Reduced staffing, facility closures, and parked freight over this weekend’s Independence Day holiday in the US are expected to create favourable conditions for organised crime gangs to target freight, according to Verisk CargoNet, with today expected to be the peak.
The theft prevention specialist analysed 256 cargo thefts recorded between 1 and 7 July in the years between 2021 and 2025, and found activity peaked on 3 July, before falling during the holiday itself.
“The 4 July holiday creates a predictable disruption in the supply chain,” warned Keith Lewis, VP operations at Verisk CargoNet. “Cargo thieves understand when freight is likely to be parked, when facilities may be closed, and when normal verification procedures may be under pressure.”
The warning comes as the value of stolen freight continues to rise sharply, despite a decline in incident numbers. Verisk CargoNet estimates cargo theft losses exceeded $359m in the first six months of 2026, the average value of stolen cargo reaching around $341,500.
The company said organised crime gangs were increasingly targeting high-value commodities, like industrial metals such as copper, molybdenum, antimony, tungsten, and zinc, alongside enterprise IT hardware including RAM modules, fibre-optic transceivers, storage drives, and server blades, with many individual shipments these days worth more than $1m.
Geographically, California, Texas, and Illinois remain the main hotspots for theft during the first week of July, with San Bernardino and Los Angeles counties, Dallas County, Maricopa County, Shelby County, and Cook County among the most frequently hit areas.
CargoNet said these locations also reflected strong secondary markets for stolen goods.
Traditional cargo theft methods continue to dominate over holiday periods, with unattended trucks and trailers remaining prime targets. The company said food and beverage shipments, household goods, electronics, vehicle accessories, tyres, appliances, and non-alcoholic and energy drinks among the commodities most frequently stolen.

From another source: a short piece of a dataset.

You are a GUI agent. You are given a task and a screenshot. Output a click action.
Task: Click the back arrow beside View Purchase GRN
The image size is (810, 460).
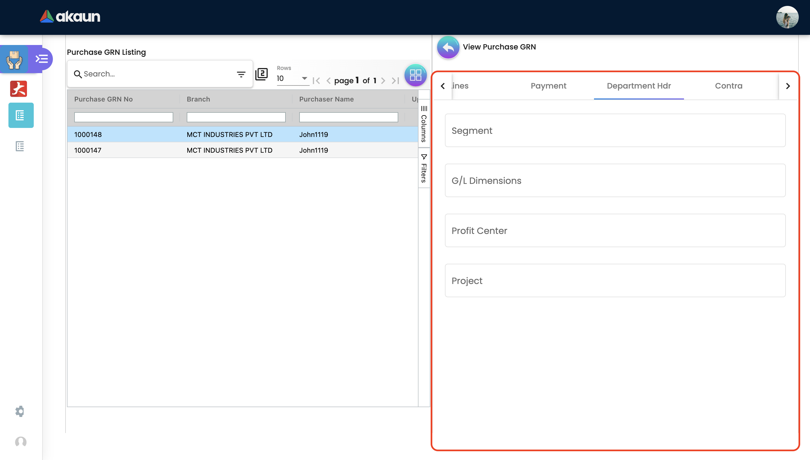tap(448, 47)
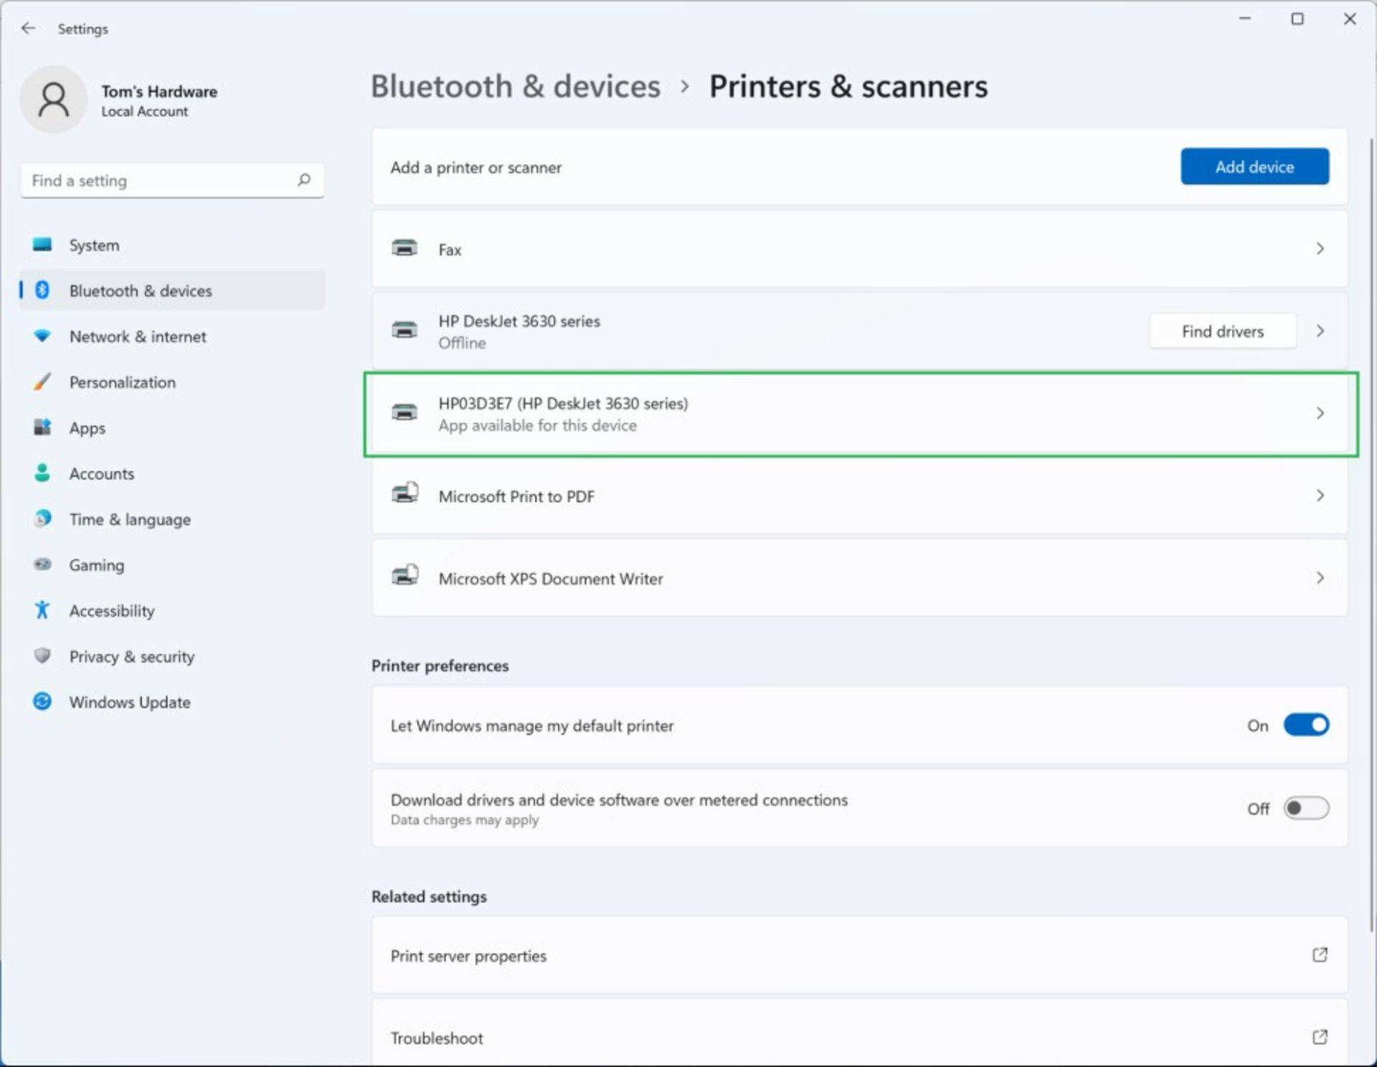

However, CargoNet warned that organised crime groups were increasingly combining physical theft with sophisticated fraud designed to infiltrate transport companies and broker verification systems.

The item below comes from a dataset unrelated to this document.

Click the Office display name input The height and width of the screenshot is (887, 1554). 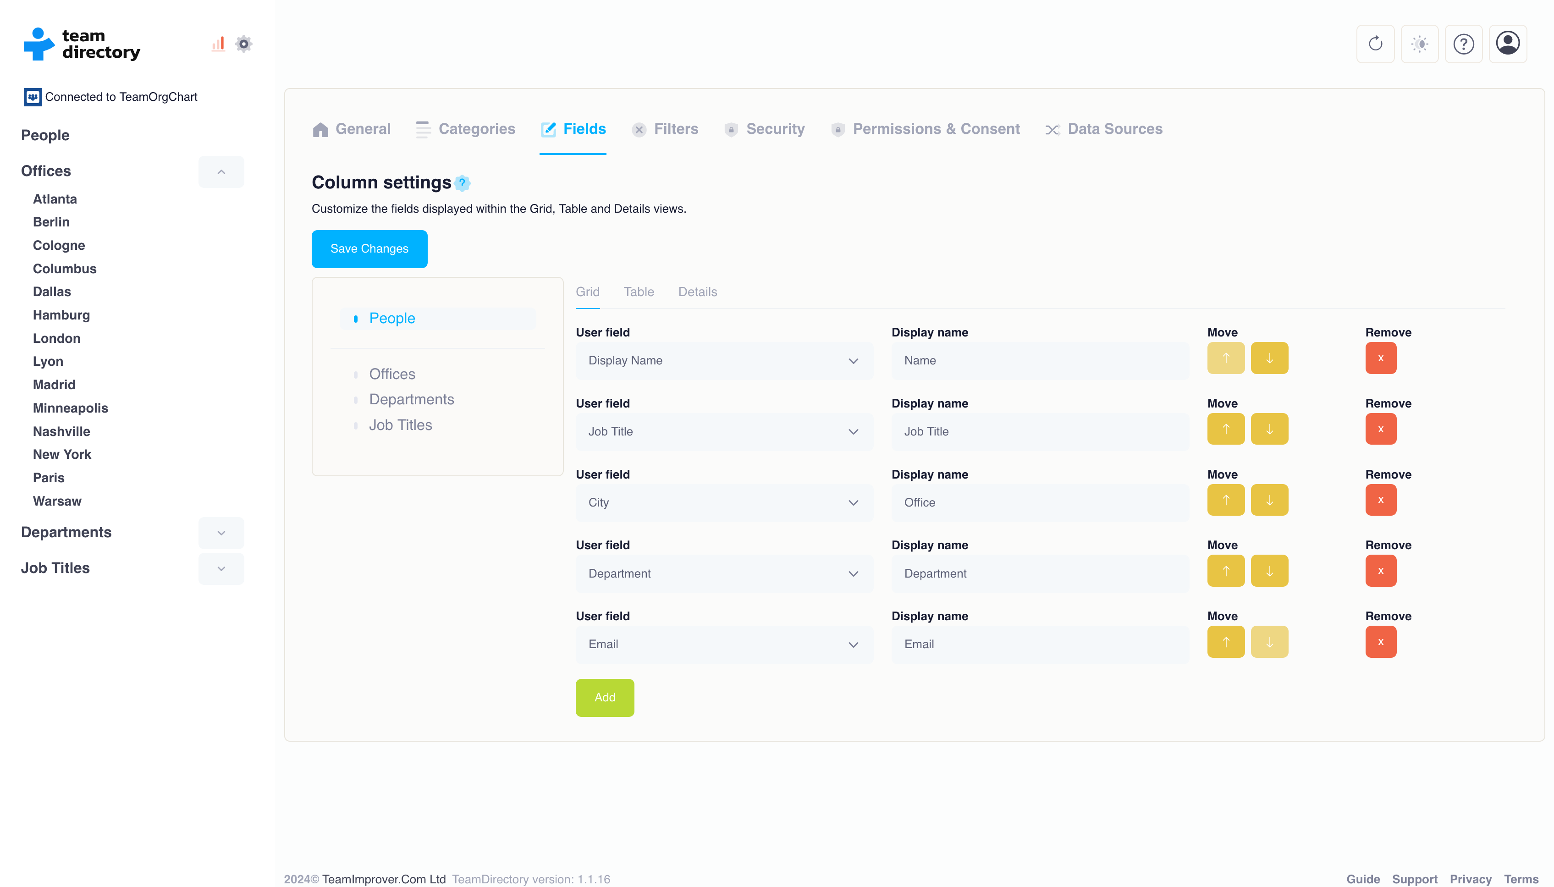pyautogui.click(x=1039, y=503)
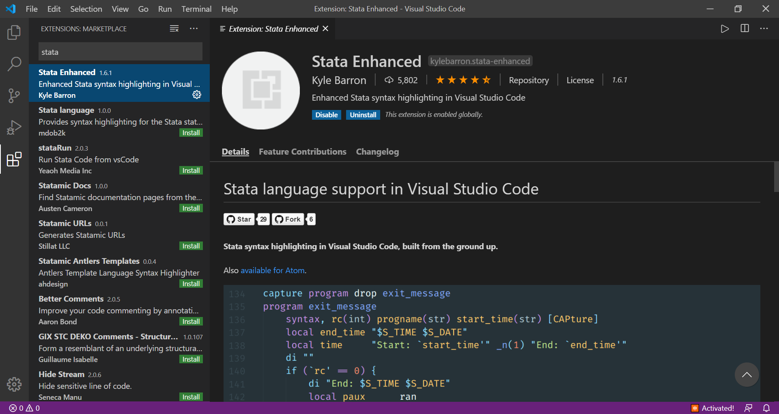The width and height of the screenshot is (779, 414).
Task: Open the Run and Debug view
Action: point(14,127)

According to the report, criminals are increasingly compromising cloud-based business phone systems, allowing them to make and receive calls using legitimate carrier telephone numbers and, in some cases, monitor live conversations.
The company has also seen increased attempts to gain access to motor carrier accounts on compliance platforms used by brokers to vet carriers before awarding loads. Techniques include credential theft, remote access software, and social engineering attacks that persuade carriers to see fraudsters as authorised users.
“These schemes are becoming more personal, more technical, and more convincing,” Mr Lewis said. “Fraud actors are no longer relying only on spoofed emails or fake documents. They are trying to operate from inside trusted phone systems and compliance workflows that brokers use to validate carriers.
“Around a holiday weekend, when teams are short-staffed and decisions are being made quickly, that false appearance of legitimacy becomes especially dangerous.”